I recently had a conversation with a friend who was struggling to find peace with “God’s plan” for her life including the recent death of a loved one.

“How could this possibly be God’s will?” she asked.

Here’s what I’ve come to know about God’s will:

God’s will is not the path we walk, but rather how we walk the path.  

God’s plan is never for someone to have cancer. God’s will is not for an innocent child to be brutally murdered. God’s will is not for a teenage girl to be raped. God’s will is not chronic pain, illness, disability, or death.

God’s will is not an event that happens to us, it’s how we respond to what happens. 

God’s will for us is to walk with Him through the cancer. Through the abuse. Through the death. Through the illness. God’s will is for us to draw close to him in the midst of pain. God’s will is for us to use our painful life events to carry his message of hope, grace, forgiveness, and mercy. 

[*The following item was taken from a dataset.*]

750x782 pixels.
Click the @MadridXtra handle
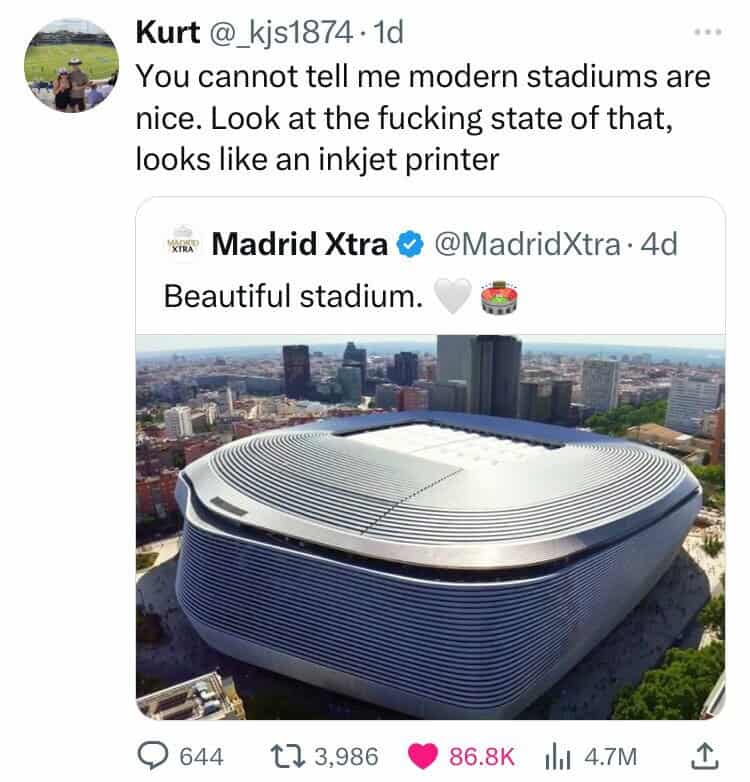click(x=528, y=244)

God’s plan was never for pain to be part of the human experience. His plan was for us to live in peace and harmony with Him. The human experience became painful when sin entered the world. Our own free will weaved threads of tragedy, loss, heartache, and pain into the human experience

God is not responsible for our pain. We are not responsible for our pain. What happened in the Garden of Eden is responsible for the human condition. And the human condition is hard wired for pain and suffering. God is not causing us to hurt. He is hurting with us. What we do with our hurt is what matters. How we handle tragedy is what brings purpose into our pain.

There’s hardly ever a justifiable reason for the bad things that happen in life. Tragic loss is not laced with inherent specs of good. I used to get so mad when people would say, “you can find good in every situation.” That’s just not true. There was nothing good about being raped. There is no good in murder or abuse. We have to create the good. We have to choose to respond in a way that brings good into an impossible situation. We have to choose to give purpose and meaning to our suffering.

Not everything happens for a reason. But in everything that happens, there can be a reason to bring hope and healing to others. God can use our pain for a greater good if we choose to let Him in.